◆ Directions: Copy the lines below verbatim, but only from the line containing "Hours of Operation (64, 2543)" through the end of the data.

◆ Input data:
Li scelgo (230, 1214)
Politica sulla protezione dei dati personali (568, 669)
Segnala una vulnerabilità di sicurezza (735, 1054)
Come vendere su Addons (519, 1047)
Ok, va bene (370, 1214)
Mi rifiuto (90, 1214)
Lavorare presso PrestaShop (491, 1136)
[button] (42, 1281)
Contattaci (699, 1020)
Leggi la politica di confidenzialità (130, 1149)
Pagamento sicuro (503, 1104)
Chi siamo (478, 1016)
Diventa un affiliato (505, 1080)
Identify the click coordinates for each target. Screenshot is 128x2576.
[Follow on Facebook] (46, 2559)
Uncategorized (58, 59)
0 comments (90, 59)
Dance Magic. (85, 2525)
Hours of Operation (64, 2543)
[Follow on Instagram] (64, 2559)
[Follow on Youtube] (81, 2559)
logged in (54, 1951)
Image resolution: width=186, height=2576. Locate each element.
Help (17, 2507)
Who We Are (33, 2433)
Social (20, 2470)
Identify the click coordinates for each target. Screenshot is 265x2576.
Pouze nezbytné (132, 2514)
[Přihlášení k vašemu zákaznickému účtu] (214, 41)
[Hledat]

◆ Task answer:
Hours of Operation (64, 2543)
[Follow on Instagram] (64, 2559)
[Follow on Youtube] (81, 2559)
logged in (54, 1951)
Image resolution: width=186, height=2576. Locate each element.
Help (17, 2507)
Who We Are (33, 2433)
Social (20, 2470)
Identify the click coordinates for each target. Screenshot is 265x2576.
Pouze nezbytné (132, 2514)
[Přihlášení k vašemu zákaznickému účtu] (214, 41)
[Hledat]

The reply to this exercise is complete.